- [INPUT FOR THIS TASK]
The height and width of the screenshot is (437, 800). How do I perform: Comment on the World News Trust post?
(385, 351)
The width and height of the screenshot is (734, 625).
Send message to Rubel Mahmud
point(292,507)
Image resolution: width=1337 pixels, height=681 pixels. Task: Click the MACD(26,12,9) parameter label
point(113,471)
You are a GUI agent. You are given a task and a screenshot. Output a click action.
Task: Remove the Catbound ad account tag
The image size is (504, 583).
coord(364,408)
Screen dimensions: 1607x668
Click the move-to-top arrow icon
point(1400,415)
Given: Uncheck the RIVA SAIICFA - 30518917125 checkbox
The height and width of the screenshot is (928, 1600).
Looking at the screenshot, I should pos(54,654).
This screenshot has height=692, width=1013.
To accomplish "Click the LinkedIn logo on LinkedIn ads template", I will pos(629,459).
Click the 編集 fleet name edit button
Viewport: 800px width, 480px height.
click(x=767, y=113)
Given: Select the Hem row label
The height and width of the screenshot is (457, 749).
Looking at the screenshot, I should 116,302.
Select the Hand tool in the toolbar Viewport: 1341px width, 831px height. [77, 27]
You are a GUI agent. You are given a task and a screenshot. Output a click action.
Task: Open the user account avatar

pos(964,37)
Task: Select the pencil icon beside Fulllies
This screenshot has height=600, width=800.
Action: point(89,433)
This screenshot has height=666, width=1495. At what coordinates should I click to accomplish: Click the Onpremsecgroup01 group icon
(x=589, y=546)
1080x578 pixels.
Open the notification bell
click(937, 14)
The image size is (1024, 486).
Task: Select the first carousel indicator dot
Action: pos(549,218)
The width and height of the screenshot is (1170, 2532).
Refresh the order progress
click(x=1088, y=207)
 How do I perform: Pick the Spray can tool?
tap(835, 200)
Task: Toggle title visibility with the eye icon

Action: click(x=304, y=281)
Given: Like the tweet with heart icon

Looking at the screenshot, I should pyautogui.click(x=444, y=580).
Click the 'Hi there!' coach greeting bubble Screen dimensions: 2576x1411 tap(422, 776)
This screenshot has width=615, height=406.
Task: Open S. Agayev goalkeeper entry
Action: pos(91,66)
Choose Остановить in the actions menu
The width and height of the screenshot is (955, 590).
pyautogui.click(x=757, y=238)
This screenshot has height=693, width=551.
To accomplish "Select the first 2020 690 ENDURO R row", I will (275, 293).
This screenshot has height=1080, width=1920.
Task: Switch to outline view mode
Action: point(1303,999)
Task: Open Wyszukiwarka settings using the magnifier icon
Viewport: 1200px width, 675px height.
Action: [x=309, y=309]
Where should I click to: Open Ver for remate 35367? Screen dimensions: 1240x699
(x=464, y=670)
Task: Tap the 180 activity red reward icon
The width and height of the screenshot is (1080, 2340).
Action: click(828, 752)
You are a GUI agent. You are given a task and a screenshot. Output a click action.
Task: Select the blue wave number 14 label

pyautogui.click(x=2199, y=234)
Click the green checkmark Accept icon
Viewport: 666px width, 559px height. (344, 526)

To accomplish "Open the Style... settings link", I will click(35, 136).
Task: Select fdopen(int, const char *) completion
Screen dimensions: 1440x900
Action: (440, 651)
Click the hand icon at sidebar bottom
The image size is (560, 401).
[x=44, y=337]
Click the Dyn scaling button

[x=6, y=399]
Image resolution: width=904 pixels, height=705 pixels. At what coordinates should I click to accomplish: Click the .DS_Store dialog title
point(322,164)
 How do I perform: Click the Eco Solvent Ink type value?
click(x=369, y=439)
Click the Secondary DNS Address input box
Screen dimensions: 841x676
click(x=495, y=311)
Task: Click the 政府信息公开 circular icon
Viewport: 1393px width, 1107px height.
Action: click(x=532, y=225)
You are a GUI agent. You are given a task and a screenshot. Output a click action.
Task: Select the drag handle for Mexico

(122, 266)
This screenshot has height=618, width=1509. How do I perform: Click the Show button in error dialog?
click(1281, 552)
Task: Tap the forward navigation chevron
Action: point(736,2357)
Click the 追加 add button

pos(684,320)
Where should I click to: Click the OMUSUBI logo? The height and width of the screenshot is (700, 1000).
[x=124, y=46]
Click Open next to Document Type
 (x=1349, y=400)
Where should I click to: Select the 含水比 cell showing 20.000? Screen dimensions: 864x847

- [EXERCISE BRIEF]
Please copy all of the lines above, word for word.

- [RESPONSE]
The height and width of the screenshot is (437, 800). How do I perform: Comment on the World News Trust post?
(385, 351)
The width and height of the screenshot is (734, 625).
Send message to Rubel Mahmud
point(292,507)
Image resolution: width=1337 pixels, height=681 pixels. Task: Click the MACD(26,12,9) parameter label
point(113,471)
You are a GUI agent. You are given a task and a screenshot. Output a click action.
Task: Remove the Catbound ad account tag
The image size is (504, 583).
coord(364,408)
Screen dimensions: 1607x668
Click the move-to-top arrow icon
point(1400,415)
Given: Uncheck the RIVA SAIICFA - 30518917125 checkbox
The height and width of the screenshot is (928, 1600).
Looking at the screenshot, I should pos(54,654).
This screenshot has height=692, width=1013.
To accomplish "Click the LinkedIn logo on LinkedIn ads template", I will pos(629,459).
Click the 編集 fleet name edit button
Viewport: 800px width, 480px height.
click(x=767, y=113)
Given: Select the Hem row label
The height and width of the screenshot is (457, 749).
Looking at the screenshot, I should 116,302.
Select the Hand tool in the toolbar Viewport: 1341px width, 831px height. [77, 27]
You are a GUI agent. You are given a task and a screenshot. Output a click action.
Task: Open the user account avatar

pos(964,37)
Task: Select the pencil icon beside Fulllies
This screenshot has height=600, width=800.
Action: point(89,433)
This screenshot has height=666, width=1495. At what coordinates should I click to accomplish: Click the Onpremsecgroup01 group icon
(x=589, y=546)
1080x578 pixels.
Open the notification bell
click(937, 14)
The image size is (1024, 486).
Task: Select the first carousel indicator dot
Action: pos(549,218)
The width and height of the screenshot is (1170, 2532).
Refresh the order progress
click(x=1088, y=207)
 How do I perform: Pick the Spray can tool?
tap(835, 200)
Task: Toggle title visibility with the eye icon

Action: click(x=304, y=281)
Given: Like the tweet with heart icon

Looking at the screenshot, I should pyautogui.click(x=444, y=580).
Click the 'Hi there!' coach greeting bubble Screen dimensions: 2576x1411 tap(422, 776)
This screenshot has width=615, height=406.
Task: Open S. Agayev goalkeeper entry
Action: pos(91,66)
Choose Остановить in the actions menu
The width and height of the screenshot is (955, 590).
pyautogui.click(x=757, y=238)
This screenshot has height=693, width=551.
To accomplish "Select the first 2020 690 ENDURO R row", I will (275, 293).
This screenshot has height=1080, width=1920.
Task: Switch to outline view mode
Action: point(1303,999)
Task: Open Wyszukiwarka settings using the magnifier icon
Viewport: 1200px width, 675px height.
Action: [x=309, y=309]
Where should I click to: Open Ver for remate 35367? Screen dimensions: 1240x699
(x=464, y=670)
Task: Tap the 180 activity red reward icon
The width and height of the screenshot is (1080, 2340).
Action: click(828, 752)
You are a GUI agent. You are given a task and a screenshot. Output a click action.
Task: Select the blue wave number 14 label

pyautogui.click(x=2199, y=234)
Click the green checkmark Accept icon
Viewport: 666px width, 559px height. (344, 526)

To accomplish "Open the Style... settings link", I will click(35, 136).
Task: Select fdopen(int, const char *) completion
Screen dimensions: 1440x900
Action: (440, 651)
Click the hand icon at sidebar bottom
The image size is (560, 401).
[x=44, y=337]
Click the Dyn scaling button

[x=6, y=399]
Image resolution: width=904 pixels, height=705 pixels. At what coordinates should I click to accomplish: Click the .DS_Store dialog title
point(322,164)
 How do I perform: Click the Eco Solvent Ink type value?
click(x=369, y=439)
Click the Secondary DNS Address input box
Screen dimensions: 841x676
click(x=495, y=311)
Task: Click the 政府信息公开 circular icon
Viewport: 1393px width, 1107px height.
Action: click(x=532, y=225)
You are a GUI agent. You are given a task and a screenshot. Output a click action.
Task: Select the drag handle for Mexico

(122, 266)
This screenshot has height=618, width=1509. How do I perform: Click the Show button in error dialog?
click(1281, 552)
Task: Tap the forward navigation chevron
Action: point(736,2357)
Click the 追加 add button

pos(684,320)
Where should I click to: Click the OMUSUBI logo? The height and width of the screenshot is (700, 1000).
[x=124, y=46]
Click Open next to Document Type
 (x=1349, y=400)
Where should I click to: Select the 含水比 cell showing 20.000? Screen dimensions: 864x847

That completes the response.